#### Selected extract
((

Plaintiff alleges that it adequately pleaded injury "by alleging that Defendants conspired to manipulate CDOR, a component of price in its CDOR-Based Derivatives transactions and that it got less for its money as a result." Pl. Opp. at 15–16 (internal quotation marks and citation omitted). Plaintiff further contends that its claims are supported by statistical analysis. Id. However, as explained further below, Plaintiff's statistical evidence contradicts its claims because it demonstrates that CDOR was not suppressed during the relevant time-period (post-2014).

))

#### Material supplied
((

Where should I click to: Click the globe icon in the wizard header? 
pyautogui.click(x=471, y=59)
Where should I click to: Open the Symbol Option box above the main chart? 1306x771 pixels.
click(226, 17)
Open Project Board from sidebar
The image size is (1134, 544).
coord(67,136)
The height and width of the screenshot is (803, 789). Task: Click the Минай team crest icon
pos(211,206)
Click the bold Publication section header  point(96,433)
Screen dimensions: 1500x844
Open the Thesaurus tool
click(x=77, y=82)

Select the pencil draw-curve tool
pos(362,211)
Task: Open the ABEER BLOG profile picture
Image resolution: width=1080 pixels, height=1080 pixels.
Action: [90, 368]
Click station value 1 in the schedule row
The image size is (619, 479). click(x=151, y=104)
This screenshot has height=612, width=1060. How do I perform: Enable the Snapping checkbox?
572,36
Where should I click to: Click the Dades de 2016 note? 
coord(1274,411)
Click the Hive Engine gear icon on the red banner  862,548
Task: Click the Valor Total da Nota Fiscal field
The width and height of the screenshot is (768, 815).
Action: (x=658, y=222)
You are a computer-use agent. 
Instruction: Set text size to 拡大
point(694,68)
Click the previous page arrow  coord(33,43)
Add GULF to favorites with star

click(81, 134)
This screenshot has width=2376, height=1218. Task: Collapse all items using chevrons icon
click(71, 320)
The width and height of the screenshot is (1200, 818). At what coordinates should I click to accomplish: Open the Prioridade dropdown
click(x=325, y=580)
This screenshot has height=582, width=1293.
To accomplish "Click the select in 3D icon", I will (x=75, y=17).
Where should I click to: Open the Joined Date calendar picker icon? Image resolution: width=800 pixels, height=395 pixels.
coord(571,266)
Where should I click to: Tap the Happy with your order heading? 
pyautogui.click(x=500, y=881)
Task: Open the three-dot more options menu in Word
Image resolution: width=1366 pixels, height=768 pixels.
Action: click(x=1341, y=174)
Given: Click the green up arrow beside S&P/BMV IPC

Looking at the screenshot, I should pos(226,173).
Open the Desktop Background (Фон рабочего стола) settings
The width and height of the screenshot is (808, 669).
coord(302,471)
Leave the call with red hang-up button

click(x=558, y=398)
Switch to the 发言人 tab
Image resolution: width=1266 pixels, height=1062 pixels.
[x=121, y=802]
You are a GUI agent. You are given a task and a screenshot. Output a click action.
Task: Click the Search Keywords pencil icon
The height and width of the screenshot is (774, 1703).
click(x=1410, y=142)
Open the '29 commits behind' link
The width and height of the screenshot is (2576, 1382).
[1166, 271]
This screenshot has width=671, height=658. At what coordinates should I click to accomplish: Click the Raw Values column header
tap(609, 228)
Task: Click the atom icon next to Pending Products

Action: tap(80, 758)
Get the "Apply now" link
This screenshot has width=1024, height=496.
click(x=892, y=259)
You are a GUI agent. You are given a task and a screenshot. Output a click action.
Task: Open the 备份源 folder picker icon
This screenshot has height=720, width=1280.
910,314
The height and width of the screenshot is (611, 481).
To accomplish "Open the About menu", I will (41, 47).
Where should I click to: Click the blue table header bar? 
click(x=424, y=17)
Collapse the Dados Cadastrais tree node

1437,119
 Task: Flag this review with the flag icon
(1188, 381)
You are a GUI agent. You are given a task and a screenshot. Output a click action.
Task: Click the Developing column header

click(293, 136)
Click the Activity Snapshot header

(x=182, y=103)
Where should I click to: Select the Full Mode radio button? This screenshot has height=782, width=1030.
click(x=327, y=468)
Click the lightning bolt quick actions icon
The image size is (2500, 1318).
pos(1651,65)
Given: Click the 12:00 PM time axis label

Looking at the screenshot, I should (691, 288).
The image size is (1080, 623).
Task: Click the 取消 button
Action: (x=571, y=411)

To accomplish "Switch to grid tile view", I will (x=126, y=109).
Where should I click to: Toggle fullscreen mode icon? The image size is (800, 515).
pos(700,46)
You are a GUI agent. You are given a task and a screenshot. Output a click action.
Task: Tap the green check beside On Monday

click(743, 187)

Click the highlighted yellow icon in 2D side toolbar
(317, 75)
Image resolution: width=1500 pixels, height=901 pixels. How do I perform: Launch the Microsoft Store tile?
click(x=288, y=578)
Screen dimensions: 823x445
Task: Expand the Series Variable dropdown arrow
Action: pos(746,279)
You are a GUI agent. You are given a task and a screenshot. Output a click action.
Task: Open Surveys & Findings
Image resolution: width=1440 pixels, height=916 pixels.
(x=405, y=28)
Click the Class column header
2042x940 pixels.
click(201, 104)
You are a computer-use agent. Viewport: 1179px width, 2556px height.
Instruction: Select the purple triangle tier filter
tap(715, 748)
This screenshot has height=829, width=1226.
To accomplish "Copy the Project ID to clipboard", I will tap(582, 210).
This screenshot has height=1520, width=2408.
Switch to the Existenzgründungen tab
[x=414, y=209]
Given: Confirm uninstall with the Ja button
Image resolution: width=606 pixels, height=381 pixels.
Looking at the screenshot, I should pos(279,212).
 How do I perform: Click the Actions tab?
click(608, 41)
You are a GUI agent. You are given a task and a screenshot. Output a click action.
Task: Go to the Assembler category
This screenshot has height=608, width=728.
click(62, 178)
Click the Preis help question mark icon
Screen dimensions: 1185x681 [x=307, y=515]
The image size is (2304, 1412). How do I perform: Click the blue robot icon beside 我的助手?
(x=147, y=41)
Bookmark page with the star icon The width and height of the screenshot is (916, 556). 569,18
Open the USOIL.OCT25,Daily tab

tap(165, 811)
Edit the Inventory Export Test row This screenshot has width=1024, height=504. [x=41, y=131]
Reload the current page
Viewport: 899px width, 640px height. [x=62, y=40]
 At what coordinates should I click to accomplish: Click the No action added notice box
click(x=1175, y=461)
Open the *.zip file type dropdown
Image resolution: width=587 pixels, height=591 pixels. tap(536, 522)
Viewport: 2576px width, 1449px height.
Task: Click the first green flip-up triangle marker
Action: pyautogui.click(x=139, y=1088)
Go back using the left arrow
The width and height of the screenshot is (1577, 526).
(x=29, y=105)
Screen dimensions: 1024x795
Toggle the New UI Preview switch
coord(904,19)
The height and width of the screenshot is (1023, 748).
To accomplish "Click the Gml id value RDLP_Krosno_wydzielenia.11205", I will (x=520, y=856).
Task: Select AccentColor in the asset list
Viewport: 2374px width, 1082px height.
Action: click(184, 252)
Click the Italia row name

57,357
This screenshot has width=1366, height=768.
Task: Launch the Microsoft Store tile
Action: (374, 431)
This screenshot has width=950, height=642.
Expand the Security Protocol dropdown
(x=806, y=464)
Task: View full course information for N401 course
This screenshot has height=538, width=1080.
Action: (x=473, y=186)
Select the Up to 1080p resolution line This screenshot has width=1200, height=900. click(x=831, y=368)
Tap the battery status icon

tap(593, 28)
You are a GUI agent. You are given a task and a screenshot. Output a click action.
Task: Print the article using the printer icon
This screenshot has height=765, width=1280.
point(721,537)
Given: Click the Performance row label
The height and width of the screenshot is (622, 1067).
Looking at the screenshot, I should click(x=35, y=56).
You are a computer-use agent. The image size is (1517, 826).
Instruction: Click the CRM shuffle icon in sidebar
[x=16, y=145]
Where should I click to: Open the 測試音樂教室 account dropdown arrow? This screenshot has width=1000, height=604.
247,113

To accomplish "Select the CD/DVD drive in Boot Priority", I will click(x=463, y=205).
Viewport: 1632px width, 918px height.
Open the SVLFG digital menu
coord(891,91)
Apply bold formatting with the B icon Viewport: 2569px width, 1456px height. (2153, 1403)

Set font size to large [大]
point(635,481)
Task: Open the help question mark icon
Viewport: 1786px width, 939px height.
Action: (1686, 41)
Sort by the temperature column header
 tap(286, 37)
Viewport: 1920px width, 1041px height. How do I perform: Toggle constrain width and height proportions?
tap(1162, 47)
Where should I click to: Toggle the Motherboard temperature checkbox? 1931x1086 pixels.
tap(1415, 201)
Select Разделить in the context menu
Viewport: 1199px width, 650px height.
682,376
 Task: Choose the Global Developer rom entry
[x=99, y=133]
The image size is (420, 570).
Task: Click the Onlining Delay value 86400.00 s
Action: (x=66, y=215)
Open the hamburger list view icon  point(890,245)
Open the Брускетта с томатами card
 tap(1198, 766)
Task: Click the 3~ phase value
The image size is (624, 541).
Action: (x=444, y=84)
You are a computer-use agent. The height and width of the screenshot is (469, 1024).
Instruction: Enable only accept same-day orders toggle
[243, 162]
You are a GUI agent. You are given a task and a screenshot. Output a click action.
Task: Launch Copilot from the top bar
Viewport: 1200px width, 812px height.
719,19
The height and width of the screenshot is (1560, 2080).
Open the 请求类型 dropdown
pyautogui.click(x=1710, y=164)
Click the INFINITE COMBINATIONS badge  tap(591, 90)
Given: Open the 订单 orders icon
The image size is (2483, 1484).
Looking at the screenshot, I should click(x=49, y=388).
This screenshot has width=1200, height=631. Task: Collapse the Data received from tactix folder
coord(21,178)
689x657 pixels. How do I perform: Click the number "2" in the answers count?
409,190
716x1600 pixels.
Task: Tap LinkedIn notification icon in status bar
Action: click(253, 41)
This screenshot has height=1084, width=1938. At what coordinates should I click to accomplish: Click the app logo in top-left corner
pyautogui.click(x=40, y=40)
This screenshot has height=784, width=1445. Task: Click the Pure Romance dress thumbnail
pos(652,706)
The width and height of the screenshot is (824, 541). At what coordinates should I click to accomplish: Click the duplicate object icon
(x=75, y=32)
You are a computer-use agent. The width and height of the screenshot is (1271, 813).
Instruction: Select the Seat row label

))

#### The tasks
[1] According to the CDOR passage, what does Plaintiff contend supports its claims?
[2] Why, according to the CDOR passage, does Plaintiff's statistical evidence contradict its claims?
[3] Write what comes next in the CDOR passage, picking up after its final sentence.
The material has nothing to do with what is asked here.

#### Answers for the tasks
[1] Plaintiff contends that its claims are supported by statistical analysis.

[2] The evidence shows that CDOR was not suppressed during the relevant time-period, which is post-2014.

[3]
At the motion to dismiss stage, the Court accepts the factual allegations in the complaint as true and draws all reasonable inferences in Plaintiff's favor. ATSI Commc'ns , 493 F.3d at 98. However, "that principle does not apply to general allegations that are contradicted by ‘more specific allegations in the [c]omplaint.’ " DPWN Holdings (USA), Inc. v. United Air Lines, Inc. , 747 F.3d 145, 151–52 (2d Cir. 2014) (citation omitted). Here, although Plaintiff alleges that it was harmed because it entered into transactions where it "received less interest than it should have" because CDOR was suppressed, see, e.g. , Am. Compl. ¶ 401, the more "specific allegations" Plaintiff provides to support its claim that CDOR was suppressed, namely its statistical economic evidence, contradicts those allegations. See Am. Compl. § III.B.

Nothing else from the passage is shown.